→ Task to complete
With the material below, print exactly the lines between the line holding "Open the Görüntüle" and the line holding "Given: Click the Send", inclusive. Add nothing else.

→ The data

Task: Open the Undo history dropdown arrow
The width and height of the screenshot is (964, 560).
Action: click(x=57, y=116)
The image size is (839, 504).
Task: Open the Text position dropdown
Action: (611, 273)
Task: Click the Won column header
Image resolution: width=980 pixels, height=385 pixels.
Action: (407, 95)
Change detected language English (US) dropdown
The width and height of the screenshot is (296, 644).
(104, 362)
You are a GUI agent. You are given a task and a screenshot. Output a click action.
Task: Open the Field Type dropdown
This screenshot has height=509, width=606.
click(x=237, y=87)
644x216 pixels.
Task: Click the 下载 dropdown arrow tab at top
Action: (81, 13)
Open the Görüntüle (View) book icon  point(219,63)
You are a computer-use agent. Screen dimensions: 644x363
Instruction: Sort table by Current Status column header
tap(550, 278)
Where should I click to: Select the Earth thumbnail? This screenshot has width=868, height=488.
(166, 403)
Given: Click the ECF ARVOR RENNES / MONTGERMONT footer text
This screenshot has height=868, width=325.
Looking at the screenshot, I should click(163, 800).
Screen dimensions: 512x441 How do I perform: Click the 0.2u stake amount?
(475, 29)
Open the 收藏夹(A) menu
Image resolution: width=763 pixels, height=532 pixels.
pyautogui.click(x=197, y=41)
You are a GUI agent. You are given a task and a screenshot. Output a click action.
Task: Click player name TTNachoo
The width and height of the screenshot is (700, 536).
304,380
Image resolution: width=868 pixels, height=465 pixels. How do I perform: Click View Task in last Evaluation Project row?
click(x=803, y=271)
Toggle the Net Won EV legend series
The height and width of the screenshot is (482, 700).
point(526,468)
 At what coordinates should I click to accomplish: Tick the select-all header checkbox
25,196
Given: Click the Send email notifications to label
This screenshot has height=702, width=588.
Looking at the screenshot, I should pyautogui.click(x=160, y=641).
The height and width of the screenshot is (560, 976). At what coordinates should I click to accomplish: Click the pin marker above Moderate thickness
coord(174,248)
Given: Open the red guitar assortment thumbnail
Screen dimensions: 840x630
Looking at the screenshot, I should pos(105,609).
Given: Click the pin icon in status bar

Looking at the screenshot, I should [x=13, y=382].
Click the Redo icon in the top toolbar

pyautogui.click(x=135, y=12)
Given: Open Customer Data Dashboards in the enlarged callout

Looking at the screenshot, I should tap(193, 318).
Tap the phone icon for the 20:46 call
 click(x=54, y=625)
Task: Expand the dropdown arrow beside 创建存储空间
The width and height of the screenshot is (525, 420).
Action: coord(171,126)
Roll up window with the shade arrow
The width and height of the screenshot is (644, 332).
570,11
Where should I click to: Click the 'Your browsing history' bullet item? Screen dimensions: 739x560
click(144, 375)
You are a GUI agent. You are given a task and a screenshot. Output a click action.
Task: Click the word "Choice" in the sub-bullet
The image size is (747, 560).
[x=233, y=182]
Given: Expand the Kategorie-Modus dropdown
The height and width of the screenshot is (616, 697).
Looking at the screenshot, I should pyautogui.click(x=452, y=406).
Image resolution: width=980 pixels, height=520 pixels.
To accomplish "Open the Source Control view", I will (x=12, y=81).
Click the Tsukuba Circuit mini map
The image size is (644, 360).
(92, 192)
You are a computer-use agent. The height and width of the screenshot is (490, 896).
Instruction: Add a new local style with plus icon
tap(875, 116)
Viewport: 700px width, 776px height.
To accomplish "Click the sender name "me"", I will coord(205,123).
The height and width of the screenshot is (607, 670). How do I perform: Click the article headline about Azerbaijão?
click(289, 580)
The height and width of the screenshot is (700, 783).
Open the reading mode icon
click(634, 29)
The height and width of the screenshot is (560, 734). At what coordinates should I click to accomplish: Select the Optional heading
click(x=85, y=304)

→ Solution for this task
Open the Görüntüle (View) book icon  point(219,63)
You are a computer-use agent. Screen dimensions: 644x363
Instruction: Sort table by Current Status column header
tap(550, 278)
Where should I click to: Select the Earth thumbnail? This screenshot has width=868, height=488.
(166, 403)
Given: Click the ECF ARVOR RENNES / MONTGERMONT footer text
This screenshot has height=868, width=325.
Looking at the screenshot, I should click(163, 800).
Screen dimensions: 512x441 How do I perform: Click the 0.2u stake amount?
(475, 29)
Open the 收藏夹(A) menu
Image resolution: width=763 pixels, height=532 pixels.
pyautogui.click(x=197, y=41)
You are a GUI agent. You are given a task and a screenshot. Output a click action.
Task: Click player name TTNachoo
The width and height of the screenshot is (700, 536).
304,380
Image resolution: width=868 pixels, height=465 pixels. How do I perform: Click View Task in last Evaluation Project row?
click(x=803, y=271)
Toggle the Net Won EV legend series
The height and width of the screenshot is (482, 700).
point(526,468)
 At what coordinates should I click to accomplish: Tick the select-all header checkbox
25,196
Given: Click the Send email notifications to label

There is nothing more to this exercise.